初対面の美女からそう言われ、面食らってしまった。


「おっと、失礼しました。私は『ロマ・テレシア国家・五芒星(ペタルファ)が一星が一人。水星(スティルボーン)ディエース・アウェンティヌスと申します」


「は?五芒星(ペタルファ)だって?‥‥‥‥‥あぁ、タマキの手紙に書いてあった。調教されて、『星痕』を取り除かれた人か‥‥‥‥そして、これからは俺達の密偵として『ロマ・テレシア』内で暗躍させるのか?タマキ」


「ゴボボボボ!!!(ばい!!ぞうでず!!)ゴボボボボ!!(ご主人様!!)」


「はい!タマキ様によって『星痕』の呪印からも解放されましたので、これからは新しいき主。『救国の担い手』様を崇拝致します」


「いや、崇拝しないで下さい。崇拝するなら『テレシア』の生き残りの人にして下さい。ディエースさん」


「『テレシア』の生き残り?生き残りとは?何の事ですか?」


「え?『ロマ・テレシア』の幹部が『テレシア』の生き残りを知らない?‥‥‥‥‥‥‥国の中枢を担う『五芒星(ペタルファ)』達には教えていないのか?本当の事を知られない為にか?」


「ふむ、反乱を防ぐ為に国のトップが情報を隠すなど良くあること。それよりも、カミナリ様。拙者達の合流も叶った。初手通りにアクレール港も敵国に感づかれず奪取できたが、これからどう動く?」


「ん?あぁ、そうだな。ちょっと待っててくれ。グレイ‥‥‥‥‥‥‥〖我、望む者出でり〗」


俺がそう唱えると魔法の袋(黄金の宝物庫)から数千に者人達が出てきた。


「な?何ですか、この人数は?いったい何処から現れて?」


「おぉ、この者達が最初の大一陣の先見隊か」


「はぁ、はぁ、やっと拘束が解いてくれましたよ」


俺の隣でタマキに調教されたデイエースさんが驚き、カーリーさんは拘束を解かれた様だ。

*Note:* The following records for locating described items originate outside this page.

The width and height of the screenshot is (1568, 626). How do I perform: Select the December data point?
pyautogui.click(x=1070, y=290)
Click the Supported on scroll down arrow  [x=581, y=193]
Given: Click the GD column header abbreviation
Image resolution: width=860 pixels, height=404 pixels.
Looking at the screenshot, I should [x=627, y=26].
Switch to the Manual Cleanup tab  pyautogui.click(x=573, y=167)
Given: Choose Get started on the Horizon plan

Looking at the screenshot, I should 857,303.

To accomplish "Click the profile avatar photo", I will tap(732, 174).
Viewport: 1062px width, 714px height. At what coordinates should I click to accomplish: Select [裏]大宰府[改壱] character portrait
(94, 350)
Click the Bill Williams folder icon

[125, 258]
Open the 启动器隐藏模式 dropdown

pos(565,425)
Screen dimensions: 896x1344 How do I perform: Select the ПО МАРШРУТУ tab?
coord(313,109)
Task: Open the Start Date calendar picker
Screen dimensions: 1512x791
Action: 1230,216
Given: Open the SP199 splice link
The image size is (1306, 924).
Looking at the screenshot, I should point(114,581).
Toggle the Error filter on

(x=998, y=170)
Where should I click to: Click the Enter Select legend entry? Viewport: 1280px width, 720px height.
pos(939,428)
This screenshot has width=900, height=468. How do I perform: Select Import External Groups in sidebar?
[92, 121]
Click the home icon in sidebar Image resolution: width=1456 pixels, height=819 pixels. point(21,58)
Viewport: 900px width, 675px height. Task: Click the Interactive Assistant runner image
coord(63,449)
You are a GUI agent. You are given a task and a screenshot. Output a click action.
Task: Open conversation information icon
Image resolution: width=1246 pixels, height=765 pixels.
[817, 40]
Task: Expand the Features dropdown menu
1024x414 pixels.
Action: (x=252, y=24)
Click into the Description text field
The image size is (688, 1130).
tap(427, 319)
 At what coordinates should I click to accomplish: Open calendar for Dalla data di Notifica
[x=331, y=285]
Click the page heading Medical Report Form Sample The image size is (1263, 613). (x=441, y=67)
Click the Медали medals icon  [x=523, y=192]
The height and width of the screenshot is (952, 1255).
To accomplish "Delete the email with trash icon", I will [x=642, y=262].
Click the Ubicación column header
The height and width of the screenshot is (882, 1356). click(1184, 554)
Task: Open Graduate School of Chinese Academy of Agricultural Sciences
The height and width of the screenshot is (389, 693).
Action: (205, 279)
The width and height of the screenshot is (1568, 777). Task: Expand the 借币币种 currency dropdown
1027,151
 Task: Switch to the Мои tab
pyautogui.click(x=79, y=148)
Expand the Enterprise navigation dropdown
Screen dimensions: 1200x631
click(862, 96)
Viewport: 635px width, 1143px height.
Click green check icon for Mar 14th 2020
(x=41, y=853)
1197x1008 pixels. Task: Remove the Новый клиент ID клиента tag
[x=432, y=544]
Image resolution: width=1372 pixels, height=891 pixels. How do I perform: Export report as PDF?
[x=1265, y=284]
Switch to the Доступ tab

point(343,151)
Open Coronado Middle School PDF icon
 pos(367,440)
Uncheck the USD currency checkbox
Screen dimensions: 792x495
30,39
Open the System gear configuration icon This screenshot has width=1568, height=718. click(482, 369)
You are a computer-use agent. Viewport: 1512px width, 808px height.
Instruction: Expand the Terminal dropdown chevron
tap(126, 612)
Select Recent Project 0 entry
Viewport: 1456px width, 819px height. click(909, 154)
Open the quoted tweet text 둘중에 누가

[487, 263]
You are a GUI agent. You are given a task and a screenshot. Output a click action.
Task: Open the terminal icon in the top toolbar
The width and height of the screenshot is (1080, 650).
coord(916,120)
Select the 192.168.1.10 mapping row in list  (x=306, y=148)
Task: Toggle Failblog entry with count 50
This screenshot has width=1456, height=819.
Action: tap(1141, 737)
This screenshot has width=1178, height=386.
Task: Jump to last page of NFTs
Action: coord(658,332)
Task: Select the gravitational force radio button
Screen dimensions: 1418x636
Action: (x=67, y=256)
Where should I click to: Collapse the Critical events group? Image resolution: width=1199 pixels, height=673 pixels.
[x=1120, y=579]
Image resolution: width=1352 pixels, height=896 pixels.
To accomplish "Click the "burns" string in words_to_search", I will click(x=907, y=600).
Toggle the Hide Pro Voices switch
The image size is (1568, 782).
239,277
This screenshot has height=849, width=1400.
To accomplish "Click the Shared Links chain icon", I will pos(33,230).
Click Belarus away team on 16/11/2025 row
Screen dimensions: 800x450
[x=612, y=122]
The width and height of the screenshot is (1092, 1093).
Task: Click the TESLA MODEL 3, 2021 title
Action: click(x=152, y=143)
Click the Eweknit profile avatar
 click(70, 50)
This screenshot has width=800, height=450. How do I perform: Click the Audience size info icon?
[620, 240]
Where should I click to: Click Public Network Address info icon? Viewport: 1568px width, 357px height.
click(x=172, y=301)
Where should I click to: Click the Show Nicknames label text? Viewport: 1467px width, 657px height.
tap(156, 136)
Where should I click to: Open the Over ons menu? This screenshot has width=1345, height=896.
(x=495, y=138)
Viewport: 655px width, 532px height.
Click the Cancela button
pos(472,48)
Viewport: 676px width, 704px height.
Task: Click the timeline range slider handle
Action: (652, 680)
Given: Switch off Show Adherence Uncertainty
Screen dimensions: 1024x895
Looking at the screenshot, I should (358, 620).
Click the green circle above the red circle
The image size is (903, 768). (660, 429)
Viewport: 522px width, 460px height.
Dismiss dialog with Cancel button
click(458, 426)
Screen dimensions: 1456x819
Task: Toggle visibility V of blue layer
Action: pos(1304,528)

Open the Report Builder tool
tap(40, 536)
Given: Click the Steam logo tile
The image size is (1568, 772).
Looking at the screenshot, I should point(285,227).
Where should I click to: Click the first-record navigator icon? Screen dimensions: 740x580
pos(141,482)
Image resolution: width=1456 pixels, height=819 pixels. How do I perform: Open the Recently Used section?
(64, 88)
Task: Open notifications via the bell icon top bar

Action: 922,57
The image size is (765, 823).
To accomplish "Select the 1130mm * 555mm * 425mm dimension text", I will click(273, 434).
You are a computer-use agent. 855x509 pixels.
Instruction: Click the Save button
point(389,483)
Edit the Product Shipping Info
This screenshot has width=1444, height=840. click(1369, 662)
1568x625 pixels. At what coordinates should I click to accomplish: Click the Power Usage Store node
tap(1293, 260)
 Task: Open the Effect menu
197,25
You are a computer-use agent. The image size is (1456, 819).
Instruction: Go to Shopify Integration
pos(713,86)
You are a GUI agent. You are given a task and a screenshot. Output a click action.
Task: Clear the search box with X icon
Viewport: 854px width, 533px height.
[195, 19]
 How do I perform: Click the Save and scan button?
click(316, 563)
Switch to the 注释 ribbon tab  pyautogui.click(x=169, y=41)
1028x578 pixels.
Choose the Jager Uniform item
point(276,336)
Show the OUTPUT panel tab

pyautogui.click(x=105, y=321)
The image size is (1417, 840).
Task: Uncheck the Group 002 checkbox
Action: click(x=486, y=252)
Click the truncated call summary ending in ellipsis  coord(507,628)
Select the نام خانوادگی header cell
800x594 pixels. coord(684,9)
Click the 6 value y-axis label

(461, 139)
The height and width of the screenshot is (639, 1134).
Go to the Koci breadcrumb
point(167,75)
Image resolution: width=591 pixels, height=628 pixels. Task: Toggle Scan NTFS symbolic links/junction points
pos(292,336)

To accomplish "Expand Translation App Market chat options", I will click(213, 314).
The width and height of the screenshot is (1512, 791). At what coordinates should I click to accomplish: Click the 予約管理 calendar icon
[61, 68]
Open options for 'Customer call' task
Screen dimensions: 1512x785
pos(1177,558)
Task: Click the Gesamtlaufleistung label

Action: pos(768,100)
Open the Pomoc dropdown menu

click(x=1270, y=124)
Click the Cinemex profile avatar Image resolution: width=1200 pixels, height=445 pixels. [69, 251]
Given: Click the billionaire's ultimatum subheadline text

「ギャオオオ!!!夜叉の主よ!ヘスティア地方に着いた!さぁ、『ロマ・テレシア』へと向かい夜叉を救いに!!」


外に出てきた途端、黒猫モードから元の黒竜の姿に戻ったクロが騒ぎ始めた。


「いやいや、先ずは『ヘル・デア』とその周辺諸国の解放が先だ!クロ」


「解放だと?そんな事をしている間に夜叉が傷付けられているかもしれないのだぞ!『契約者』である貴様は!」


「そんな事、言われなくても分かってる!俺が不甲斐ないばかりに夜叉巫女が連れて行かれたのも!だが、今は『ロマ・テレシア』と対等に戦える人と土地が必要なんだよ!そうじゃなきゃあ大国『ロマ・テレシア』と対等に渡り合える分けないだろう!!」


俺はクロに向かって激しく言葉を投げかける。クロから見れば逆ギレされた嫌な奴に見えるだろう。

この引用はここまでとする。